The first time Sifford made that trip to Wheeling was his recruiting visit, and he was pretty sure it would be his last. Too far, too high, too scary.
“My eyes got big with all those curves going up through the mountains,” Sifford said with a laugh. “Coach (Scott) Young was driving me up there — and driving pretty fast. I remember thinking, “I really don’t think is for me.’”
As it turned out, West Liberty was the place for the 6-foot, 230-pound Sifford, and he’s done OK.
“I’ve gotten used to the mountains and I’ve gotten used to being so far from home,” Sifford said.
The toughest time was the redshirt year. That was the 2011 football season. Sifford made adjustments.
On the football field, the adjustment was from linebacker where he’d played for West’s 16-0 3A champions in 2010 to being a defensive end.
“I really like defensive end, though,” Sifford said. “At linebacker, you’re making calls and making reads. As a defensive end, I’m usually just trying to beat a guy to get to the quarterback, and I’m pretty good at getting to the quarterback. The coaches saw that right away.”
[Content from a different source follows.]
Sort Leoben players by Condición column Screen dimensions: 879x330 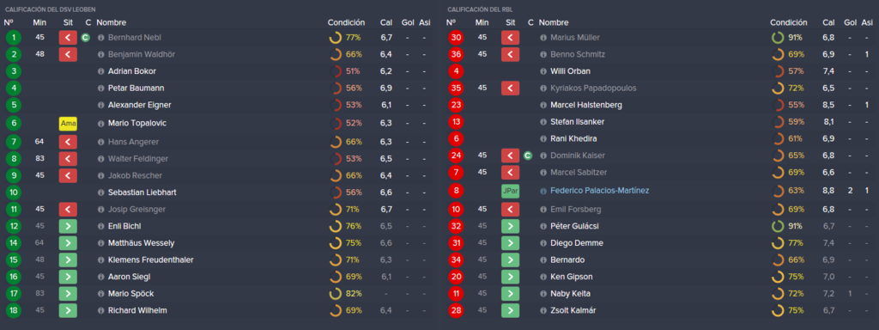click(346, 22)
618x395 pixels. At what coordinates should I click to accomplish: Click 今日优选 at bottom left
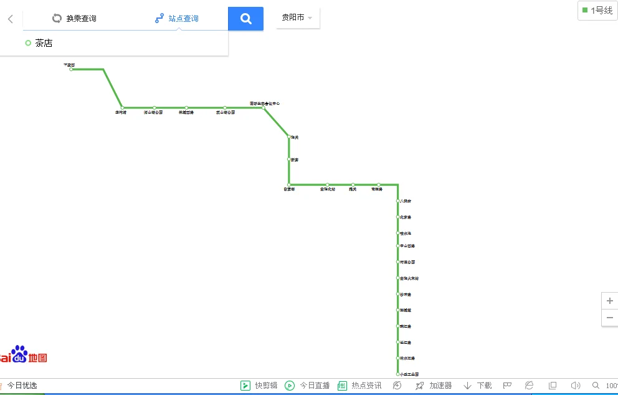(x=23, y=385)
Off the field, the adjustment was getting home to see his family just twice each school year.
“Christmas and hopefully spring break, and that’s it,” Sifford said.
Well, there was a third time last September. That’s when West Liberty played its season opener at Catawba in what amounted to a bonus homecoming for Sifford.
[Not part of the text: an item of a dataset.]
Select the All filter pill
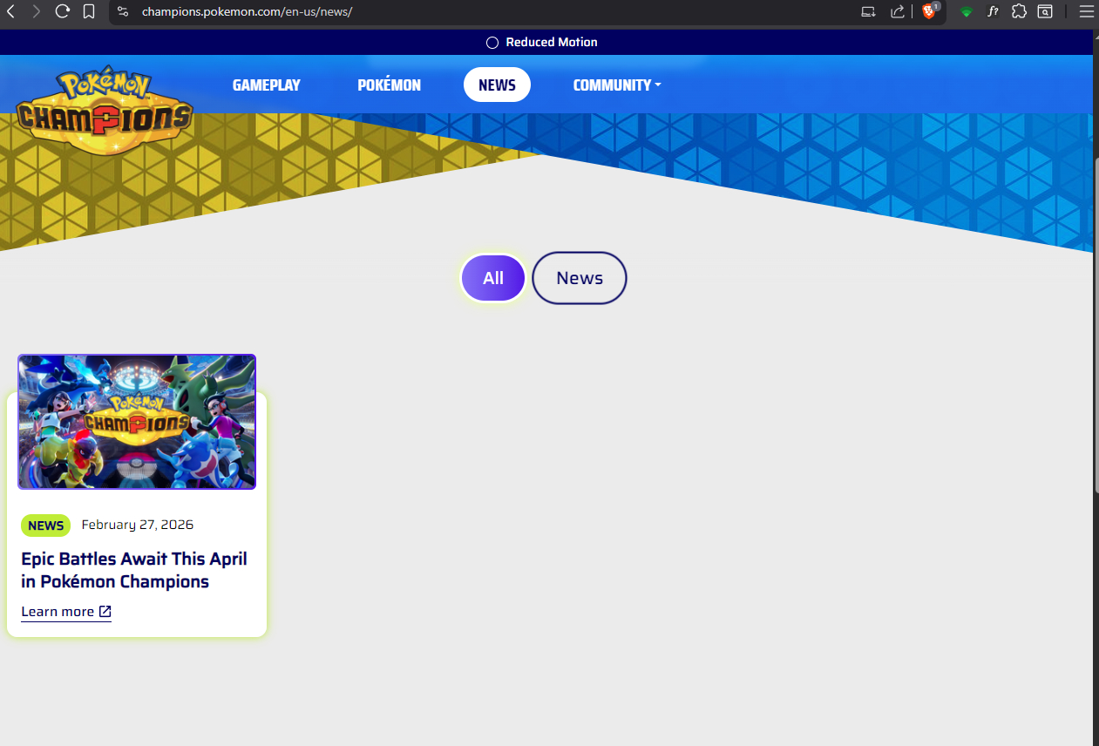Image resolution: width=1099 pixels, height=746 pixels. click(493, 278)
Sifford’s first college game action came in the second game of his redshirt freshman year in 2012 when West Liberty played at Virginia State. His first stop was for a loss of 3 yards. Then he made a tackle for no gain, and then he forced a fumble.
“I wasn’t expecting to play at all, so I ate this big pregame meal,” Sifford said. “That wasn’t a good idea, but when they put me in I made a couple of plays in a row. That game let me know I belonged — that I could play at the college level.”
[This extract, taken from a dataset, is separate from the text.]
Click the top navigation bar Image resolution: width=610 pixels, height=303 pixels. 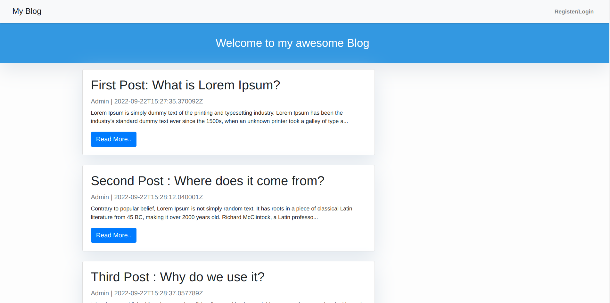point(304,11)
He’s built on that nice debut. After two seasons, his career numbers are 50 tackles, with 18 tackles for loss, including seven sacks. He started the first six games last season but came off the bench in the last five. He had productive games in both roles.
“Maybe I was starting get the big head a little bit, but that experience of not starting humbled me a lot,” Sifford said. “It got my mindset right again.”
As far as the game circled on Sifford’s calendar for 2014, that’s the one at Charleston on Oct. 30.
“Charleston is probably our biggest rival right now, and it’s a game that means even more to me with John (Knox) playing for Charleston,” Sifford said.
Charleston beat West Liberty 26-9 last October, although Sifford had a good game. He tackled Knox, a multi-purpose offensive player for Charleston, twice and he also broke up a third-down pass intended for Knox to force a punt.
“I helped John up whenever I hit him, but I made sure he knew it was me that tackled him,” Sifford said with a chuckle. “After the game, John let me hear it a little bit about who won the game, and I reminded him it was 28-0 when our teams played in high school.”
Knox directed Salisbury to the 2A state championship as a senior in 2010, but Sifford’s memory is accurate. His Falcons did beat the Hornets 28-0 on their way to the 3A title. That’s how good West was in those days.
Losing frequently has been another adjustment for Sifford. West Liberty has been 6-5 and 3-8 in the two seasons he’s played and that’s been hard to stomach after 16-0. He’s drawn on the lessons he learned from Coach Young at West and also from Brian Hinson, Catawba’s current offensive line coach. Hinson coached Sifford through good times and bad times when he played at East Rowan from 2007-09.
“Coach Hinson always taught finishing strong, and that’s what I’m trying to do here,” Sifford said. “The coaches want to me more of a leader for your young guys, to be more vocal, and I’m doing that.”
Sifford said he’s doing well in the classroom in his exercise physiology major. He hopes to become a therapist or trainer — something around football — when the day comes for him to hang up his jersey.
West Liberty’s Hilltoppers struggled offensively in 2013, scoring 13 points a game, but Sifford believes a turnaround isn’t far away.
“I think we’ll be a lot better this year,” he said. “The offense beat the defense in our Spring Game, and we all looked at that as a good thing. We’re excited about the season.”
It’s a season that will be here before you know it. West Liberty opens at home against defending league champ Shepherd on Sept.6.